Manovra, slitta a ottobre partenza accertamento esecutivo-bozza

mercoledì 29 giugno 2011 19:24
 

ROMA, 29 giugno (Reuters) - Slitta di tre mesi, a ottobre 2011, l'avvio dell'accertamento esecutivo, l'obbligo per i contribuenti sotto accertamento fiscale di pagare il 50% della maggiore imposta accertata.

Lo si legge nella nuova bozza della manovra correttiva che sarà approvata domani in Consiglio dei ministri.

Arriva inoltre un pacchetto di misure che cerca di venire incontro ai contribuenti sotto riscossione da parte di Equitalia. Nel caso di mancato versamento non superiore all'1% del debito ed entro un massimo di 100 euro, non si perde il diritto alla rateazione. Inoltre, viene eliminato l'obbligo della procedura esecutiva mobiliare, mentre raddoppiano i termini per l'esecuzione immobiliare (da 120 a 240 giorni).

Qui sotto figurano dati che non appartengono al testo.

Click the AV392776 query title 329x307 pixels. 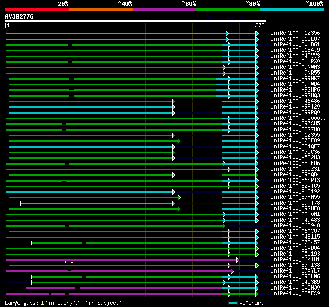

La manovra si avvia ad introdurre anche l'eliminazione della comunicazione d'inesigibilità da parte di Equitalia per i rimborsi spese delle procedure esecutive e l'abolizione del termine di decadenza per l'avvio dell'esecuzione forzata (31 dicembre del secondo anno successivo a quello in cui l'accertamento è diventato definitivo).

L'ultima bozza della manovra contiene anche un potenziamento delle indagini finanziarie.

Viene ampliata la platea dei soggetti destinatari delle richieste di indagini finanziarie, cioé i soggetti da cui è possibile attingere informazioni sulle attività di natura finanziaria. Le informazioni dovranno essere fornite "dalle società ed enti di assicurazione per le attività finanziare e creditizie".